The consequences of this pattern is showcased by college students, elite and non-elite alike. The Atlantic’s “The Elite College Student Who Can’t Read Books” emphasizes a shift in students recognized by their professors: students are becoming less and less able and willing to read and understand full-length novels. The article cites social media and less high-school preparation as the cause of this mental degradation, and although I agree, I also see AI as another more recent factor. Seeing and hearing about Stanford students copying and pasting entire texts into ChatGPT has become so commonplace for me that I am no longer surprised when a peer admits that they didn’t do the reading for class, because they don’t need to. They have access to their own personalized mental crutch. 

Beyond becoming a crutch for our correspondingly degrading mental abilities as individuals, I question the impact of AI on humanity in the collective sense. What does it mean if we wear glasses that can take pictures of people around us without their knowledge? Or if instead of collaborating with peers to write, revise and discuss work, we collaborate with a machine? Or if through reliance on AI we, as a group, all become … more and more stupid? We lose a great deal of interaction with others and the trust and connections that communication and genuine intelligence builds, of course, but not only that — we lose an appreciation for humanity.
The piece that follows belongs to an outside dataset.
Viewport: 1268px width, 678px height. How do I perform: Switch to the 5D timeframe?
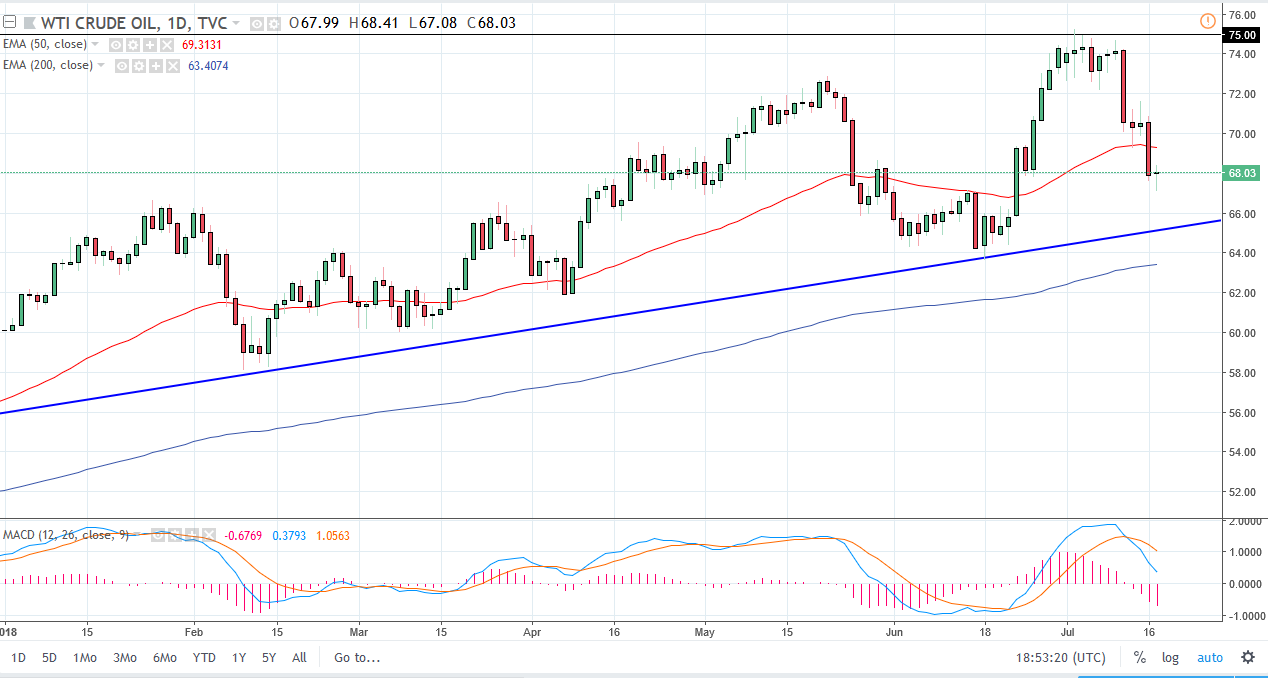point(48,658)
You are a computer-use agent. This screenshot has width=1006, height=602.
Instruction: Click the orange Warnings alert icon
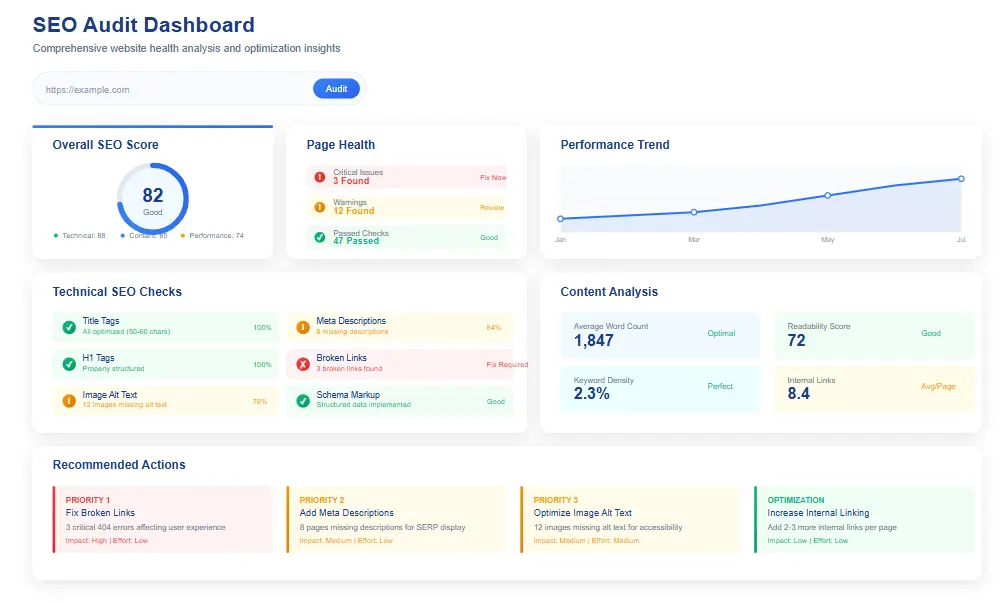click(320, 208)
When we talk to people, we expect character, emotions and flaws. When we instead engage with a pair of sunglasses or a website, we are actively choosing a shallow algorithmic “truth” over the imperfect and deep humanity we belong to. 

We decide we trust a machine more than ourselves, even with our own creative work and words. We take yet another step towards AI, it takes yet another step towards us, and human intelligence with all of its profundity and uniqueness is put on the back burner so we can bow before text on a screen. 

We become less human. We become less thoughtful. We become impotent.